By Matt Zapotosky
Washington Post Staff Writer
Thursday, October 7, 2010; 8:44 PM
Prince George's County Police Chief Roberto Hylton said Thursday that he will not suspend 32 county officers accused in a cheating scandal during their time in the police academy because an audit has shown that an instructor - not the officers themselves - is to blame for the apparent impropriety.
Records show that on at least 11 tests, all of the students in the class who graduated in July 2009 were recorded as receiving perfect scores. Hylton said Thursday that an audit he ordered last month revealed that the students in the Session 115 class did not all earn perfect scores. An instructor, out of laziness, simply recorded 100s for all of them, he said.
"I actually think it was due to laziness that the instructor did not take the time to fill in the appropriate scores for each officer, but that should not be construed that this was a class who cheated, which is absolutely false," Hylton said. "That was an instructor issue. That was not the class."
Hylton said he did not think the arrests made by the students will be affected because they were not negligent.
Still, questions abound about the legitimacy of the 34 students in Session 115. Thirty-two of them went to work for the Prince George's Department and two went to work for the Maryland-National Capital Park Police. The issue already was raised by a defense attorney in a high-profile murder case Thursday.

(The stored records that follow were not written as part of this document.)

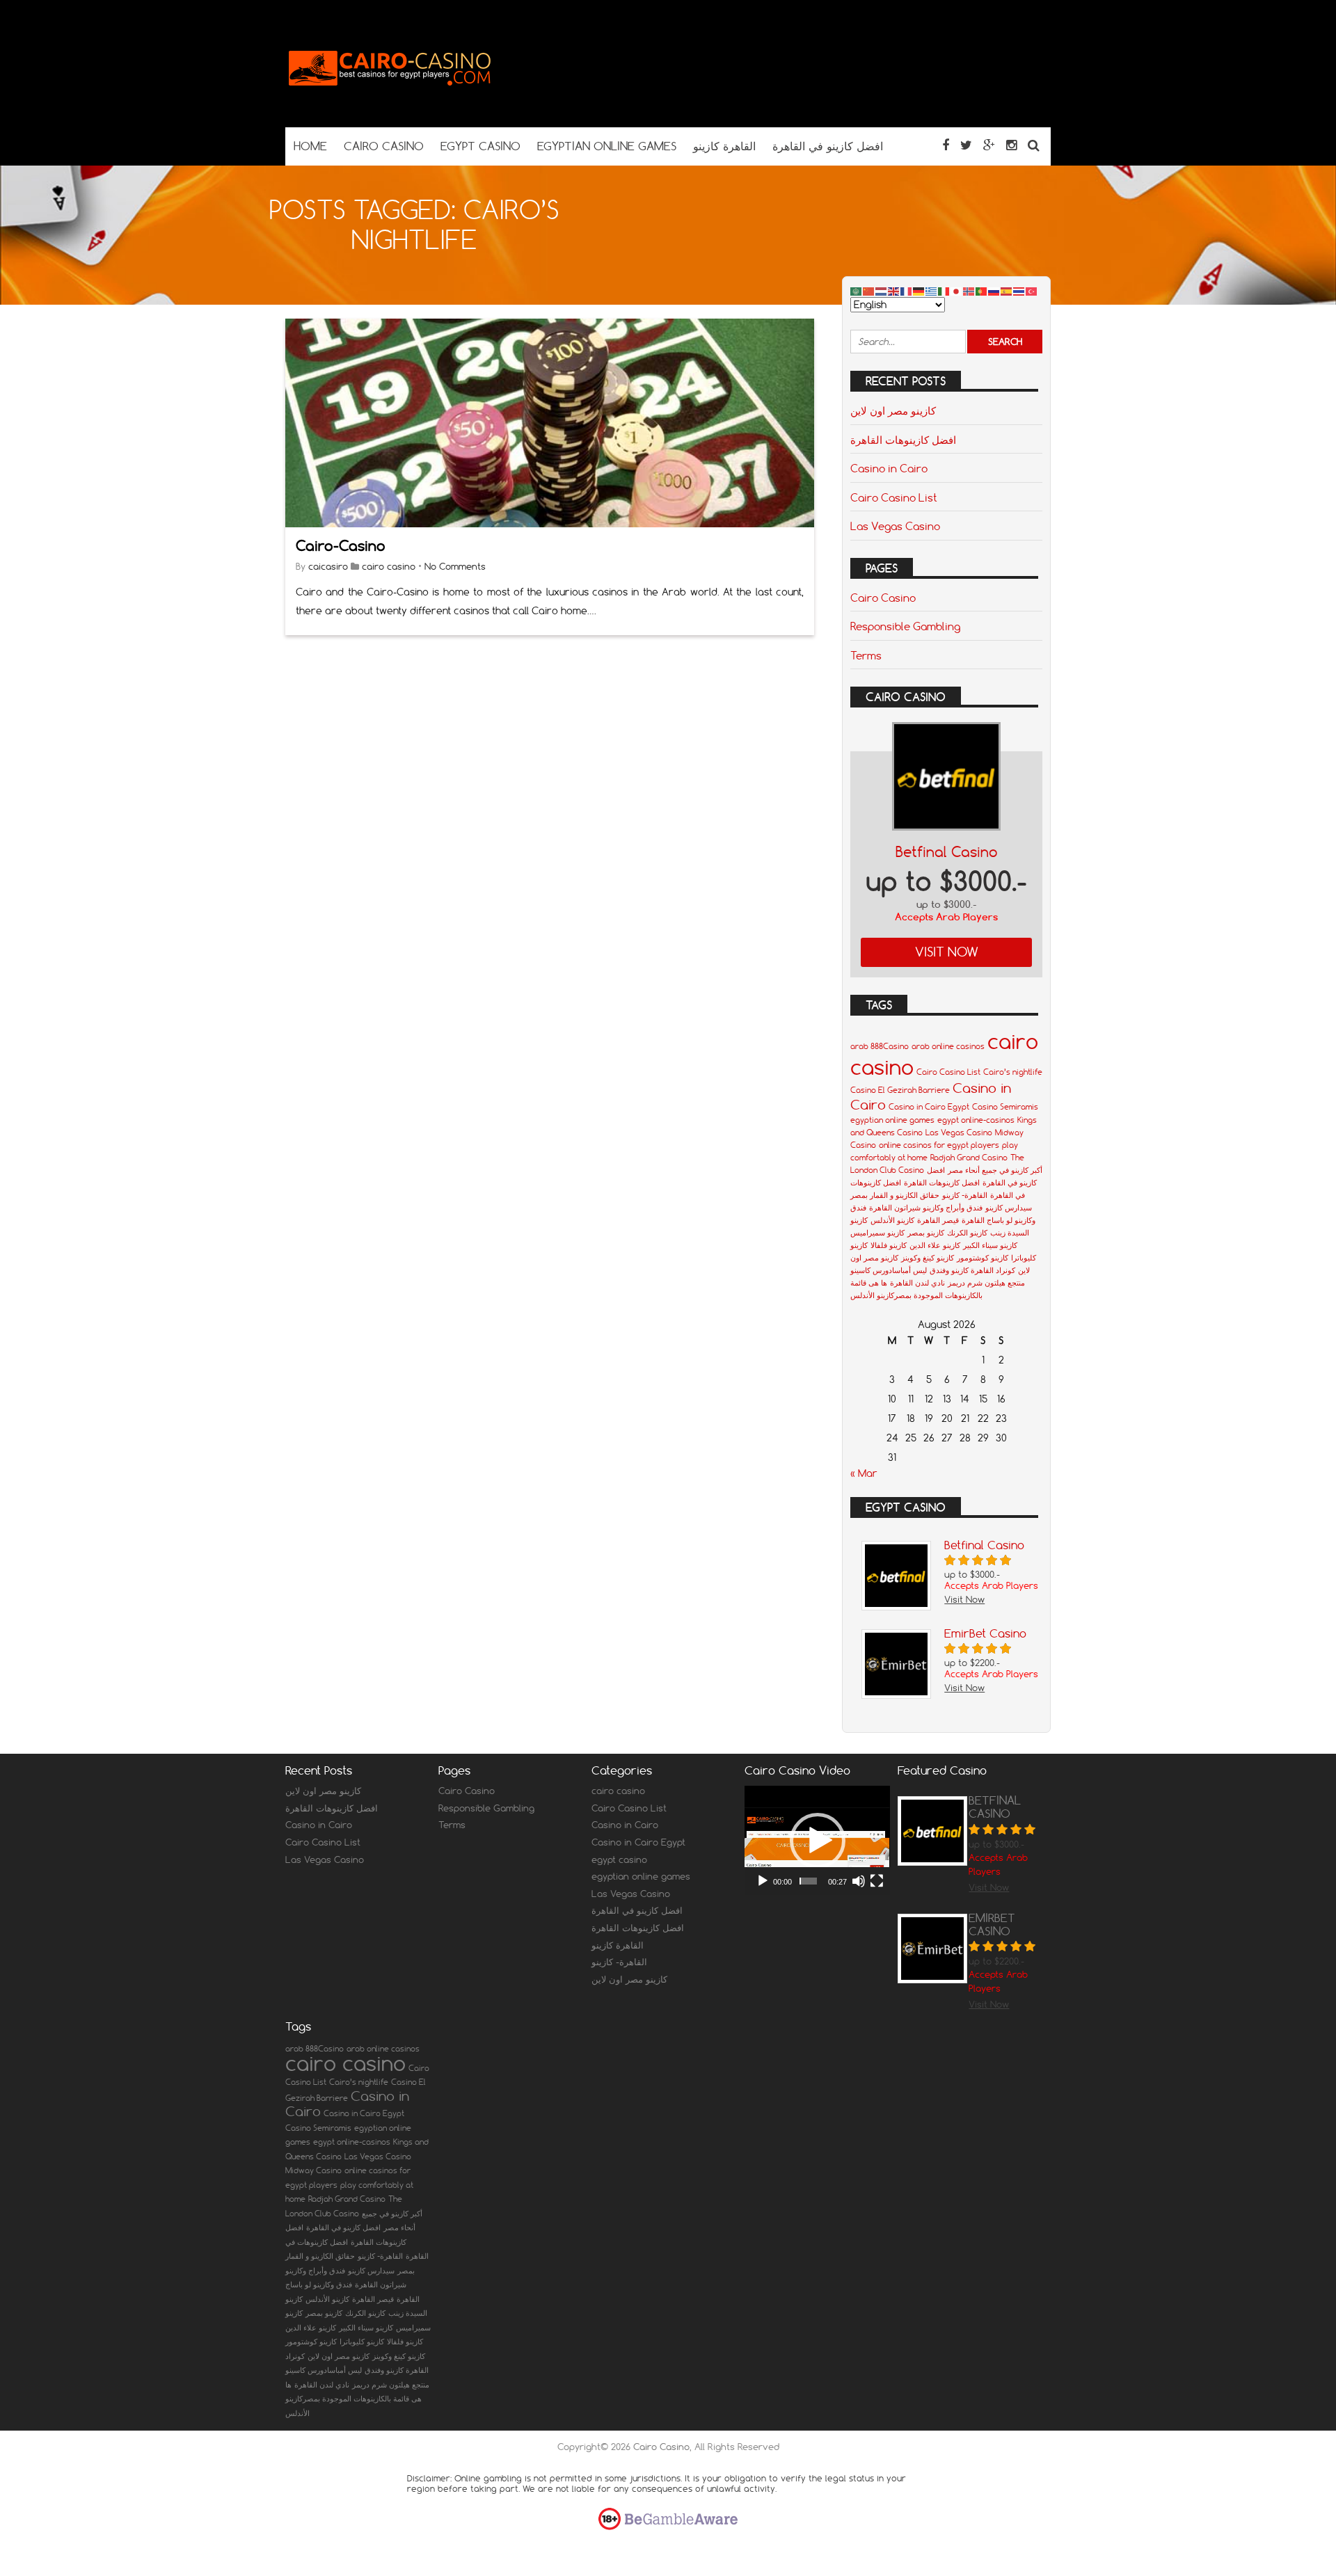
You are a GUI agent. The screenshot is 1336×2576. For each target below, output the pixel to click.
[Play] (763, 1881)
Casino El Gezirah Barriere (900, 1090)
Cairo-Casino (340, 545)
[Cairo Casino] (389, 100)
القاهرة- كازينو (964, 1195)
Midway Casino (313, 2170)
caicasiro (328, 566)
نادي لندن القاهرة (917, 1283)
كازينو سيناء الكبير (990, 1245)
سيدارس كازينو (1008, 1208)
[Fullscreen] (877, 1881)
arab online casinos (948, 1046)
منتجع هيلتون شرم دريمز (986, 1283)
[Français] (906, 291)
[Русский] (994, 291)
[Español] (1007, 291)
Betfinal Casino (947, 852)
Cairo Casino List (893, 497)
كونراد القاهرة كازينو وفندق (972, 1270)
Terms (866, 655)
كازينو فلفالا (888, 1245)
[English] (894, 291)
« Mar (863, 1473)
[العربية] (856, 291)
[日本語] (957, 291)
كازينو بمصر (925, 1233)
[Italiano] (944, 291)
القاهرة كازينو (617, 1945)
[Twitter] (966, 145)
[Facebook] (945, 145)
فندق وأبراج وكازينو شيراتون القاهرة (926, 1208)
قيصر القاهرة (938, 1220)
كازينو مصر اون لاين (893, 410)
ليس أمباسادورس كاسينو (888, 1270)
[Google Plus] (989, 145)
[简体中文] (869, 291)
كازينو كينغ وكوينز (927, 1258)
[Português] (982, 291)
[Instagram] (1011, 145)
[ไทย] (1019, 291)
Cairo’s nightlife (1012, 1072)
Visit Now (946, 952)
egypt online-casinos (976, 1120)
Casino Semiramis (1005, 1107)
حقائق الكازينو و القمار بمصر (894, 1195)
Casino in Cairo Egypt (929, 1107)
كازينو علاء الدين (934, 1245)
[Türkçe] (1032, 291)
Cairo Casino (883, 598)
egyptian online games (892, 1120)
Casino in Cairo (889, 468)
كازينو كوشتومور (982, 1258)
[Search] (1034, 145)
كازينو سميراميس (877, 1233)
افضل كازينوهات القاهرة (903, 440)
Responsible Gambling (905, 626)
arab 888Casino (879, 1046)
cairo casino (388, 566)
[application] (817, 1840)
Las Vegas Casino (895, 526)
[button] (817, 1841)
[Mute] (859, 1881)
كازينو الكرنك (967, 1233)
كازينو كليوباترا (362, 2341)
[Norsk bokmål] (969, 291)
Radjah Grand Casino (969, 1157)
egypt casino (619, 1859)
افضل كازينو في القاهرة (637, 1910)
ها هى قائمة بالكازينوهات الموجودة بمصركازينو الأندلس (353, 2399)
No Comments (455, 566)
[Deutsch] (919, 291)
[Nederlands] (881, 291)
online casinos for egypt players (939, 1145)
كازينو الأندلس (892, 1220)
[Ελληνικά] (931, 291)
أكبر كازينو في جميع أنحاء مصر (995, 1170)
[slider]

Hylton made available four of the test forms and the audit results. Not all of those students received a perfect 100 score, but other irregularities were evident.
For example, on one test - the final exam for arrest procedures - everyone in the class marked the same answer incorrectly for one question, and it was scored as being correct, the audit showed. Maj. Andrew Ellis, a department spokesman, said that was likely because the instructor was teaching the students incorrect information.
On another test - which was technically only two questions, though it required students to fill in several blanks - four students actually failed with a 50 percent, even though they were recorded as receiving a perfect score, the audit showed.
Sgt. Joe Perez, an internal affairs investigator, said that although the four students got a score of only 50, on other tests, they had demonstrated mastery of the subject. Hylton had said at the news conference that everyone passed the tests, though they did not all receive 100 percent.
Hylton confirmed that the instructor "basically provided some answers prior to the administration of the test." But when asked whether the cadets bore some responsibility in not objecting to that behavior, he said, "There was no sinister plot here."
"There was no giving of questions, answers, saying, 'OK, question number one is A, question number two is B,'" he said. "As you can see by the tests that are available, if this was such a review that was basically planned and orchestrated, I would be very surprised why everybody was not getting 100 percent." He said that instructor was fined, but remains in the academy.
Hylton said he would work with the Maryland Police and Correctional Training Commissions, which certify all police officers in the state and inspect police academies to make sure officers are appropriately trained, to audit the files of Session 115 and the two classes that followed it. The commissions could call officers back to class if any serious wrongdoing is uncovered.
Meanwhile, the integrity of the officers in question already is turning up as an issue in court.
Near the end of a double-murder trial Thursday, defense attorney Harry J. Trainor Jr. made a motion seeking to determine whether any officers in the three cadet classes under the testing cloud participated in the investigation of his client, Terris T. Luckett. A judge later determined that none of them was involved in investigating Luckett.
State's Attorney Glenn F. Ivey said Thursday that he will compare the names of the officers to his witness lists and notify defense attorneys in each case where it is appropriate.
Brian Denton, the public defender in Prince George's, said he is working to get the names of the affected officers, and he has serious doubts about the police explanation - that 100s were recorded when they were not earned.
"It creates more questions than it solves," he said.
Staff writer Ruben Castaneda contributed to this report.